Bab 6. Tembang Durma

337 48 21
                                    


Sebuah pesan singkat masuk di gawai Arimbi. Gadis berpostur tinggi dengan badan ramping tersebut tanpa sadar mengepalkan tangan. Ia menyalurkan kekesalan dalam dirinya.

Awas aja kamu, Bimasena. Dulu kau udah ngerusak masa SMA-ku, dan sekarang kamu nyelakain kakakku. Tunggu nanti, aku bakal ngerusak hidupmu dan bikin kamu nyesel udah berurusan denganku, batin Arimbi.

Bukan tanpa sebab, Arimbi begitu benci pada Bima. Ia melalui tiga tahun masa SMA dengan penuh ejekan, karena Bima. Meski, keduanya hanya bersua di dua tahun pertama Arimbi, tetapi meski Bima sudah lulus, di tahun ke tiga tetap saja sebutan ‘Si Raksasa Tak Tahu Malu’ telah tersemat pada Arimbi.

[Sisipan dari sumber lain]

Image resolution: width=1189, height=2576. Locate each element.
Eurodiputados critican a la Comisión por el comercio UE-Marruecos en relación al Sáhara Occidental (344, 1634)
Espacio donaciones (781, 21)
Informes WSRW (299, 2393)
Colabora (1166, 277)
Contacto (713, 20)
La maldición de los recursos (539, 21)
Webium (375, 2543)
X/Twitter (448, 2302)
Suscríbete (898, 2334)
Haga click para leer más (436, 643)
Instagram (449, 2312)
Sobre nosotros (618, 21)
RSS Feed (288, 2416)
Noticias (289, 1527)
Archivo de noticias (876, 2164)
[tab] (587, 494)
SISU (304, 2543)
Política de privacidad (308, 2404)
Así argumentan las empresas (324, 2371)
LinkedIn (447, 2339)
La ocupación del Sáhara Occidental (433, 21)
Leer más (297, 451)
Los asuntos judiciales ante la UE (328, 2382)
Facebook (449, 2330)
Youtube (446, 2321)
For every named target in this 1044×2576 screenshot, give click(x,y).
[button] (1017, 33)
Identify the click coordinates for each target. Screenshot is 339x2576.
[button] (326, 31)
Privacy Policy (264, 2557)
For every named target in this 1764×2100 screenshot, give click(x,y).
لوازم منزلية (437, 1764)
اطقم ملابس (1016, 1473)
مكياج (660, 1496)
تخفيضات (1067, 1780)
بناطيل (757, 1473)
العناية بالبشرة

Dara cantik yang tengah duduk di kursi tunggu lorong rumah sakit itu terlihat berpikir. Bagaimana caranya ia bisa membalas dendam pada Bima. Ia sadar, kekuatan fisiknya tak mampu melawan kokohnya tubuh Bima. Adakah cara lain yang bisa ia lakukan?

Kala sang dara tengah berpikir keras, ada pengunjung rumah sakit yang melewatinya sembari berbincang. “Lha yo to, Itu anaknya Bu RT kena karma. Tapi memang ngeri, kalau dibalesnya bukan pakai serangan fisik, tapi serangan hati. Sakitnya lebih lama sembuhnya. Sampai kayak gitu ya? Gila ditinggal cewek yang dulu dia permainkan.”

Arimbi menatap empat orang pembesuk yang melewatinya. Seulas senyum muncul dengan sendirinya. Aku punya ide, batin sang dara.

Tangan dingin dari sosok di samping Arimbi membuatnya tersentak. “Dek, kamu pulang dulu sana. Di sini sudah ada papa, eyang, sama om. Sudah tiga hari loh kamu di sini nggak mau pulang. Nanti pulang kerja, mama juga papa suruh pulang ke rumah dulu. Kalau kita nggak jaga kondisi, semua bisa sakit malahan.”

Bujukan sang ayah membuat Arimbi luluh. Masih banyak tugas yang harus ia kerjakan. Namun, ada misi yang lebih penting yang harus ia lakukan. Misi untuk membalas dendam pada Bima yang sudah membuat kakaknya koma. Gadis itu pulang menggunakan ojek online yang dipesankan sang ayah.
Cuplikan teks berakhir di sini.